Records from a data source
■ ■ ■ ■ ■ ■ ■
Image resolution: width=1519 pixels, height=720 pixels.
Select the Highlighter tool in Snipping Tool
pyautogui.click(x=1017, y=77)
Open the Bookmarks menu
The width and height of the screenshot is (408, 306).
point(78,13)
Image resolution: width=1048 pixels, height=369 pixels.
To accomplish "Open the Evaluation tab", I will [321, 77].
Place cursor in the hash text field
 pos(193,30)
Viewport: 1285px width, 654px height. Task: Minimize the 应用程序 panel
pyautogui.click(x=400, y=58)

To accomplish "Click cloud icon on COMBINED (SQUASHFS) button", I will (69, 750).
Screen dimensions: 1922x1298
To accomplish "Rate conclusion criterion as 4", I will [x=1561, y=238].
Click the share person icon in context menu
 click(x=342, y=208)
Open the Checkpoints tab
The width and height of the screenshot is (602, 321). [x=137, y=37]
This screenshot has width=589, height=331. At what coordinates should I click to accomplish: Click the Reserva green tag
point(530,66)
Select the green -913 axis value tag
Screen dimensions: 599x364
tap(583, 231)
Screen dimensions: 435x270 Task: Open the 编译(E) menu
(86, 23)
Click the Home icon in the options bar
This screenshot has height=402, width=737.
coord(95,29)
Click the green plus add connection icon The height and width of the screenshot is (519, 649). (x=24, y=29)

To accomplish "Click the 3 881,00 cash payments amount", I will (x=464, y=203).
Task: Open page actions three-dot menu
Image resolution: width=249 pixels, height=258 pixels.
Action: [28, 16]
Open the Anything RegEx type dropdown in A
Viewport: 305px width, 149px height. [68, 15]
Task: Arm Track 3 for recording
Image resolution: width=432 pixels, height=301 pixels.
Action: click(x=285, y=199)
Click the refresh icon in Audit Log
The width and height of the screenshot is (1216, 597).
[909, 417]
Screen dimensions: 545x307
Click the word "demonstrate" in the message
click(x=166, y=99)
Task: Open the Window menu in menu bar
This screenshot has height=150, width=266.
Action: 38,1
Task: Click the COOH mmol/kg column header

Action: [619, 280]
■ ■ ■ ■ ■ ■ ■
● **Work to complete**:
Your answer must be the line containing "The width and height of the screenshot is (1216, 597)." and every line after it through the end of the records above, reproduced exactly and alone.

● **Answer section**:
The width and height of the screenshot is (1216, 597).
[909, 417]
Screen dimensions: 545x307
Click the word "demonstrate" in the message
click(x=166, y=99)
Task: Open the Window menu in menu bar
This screenshot has height=150, width=266.
Action: 38,1
Task: Click the COOH mmol/kg column header

Action: [619, 280]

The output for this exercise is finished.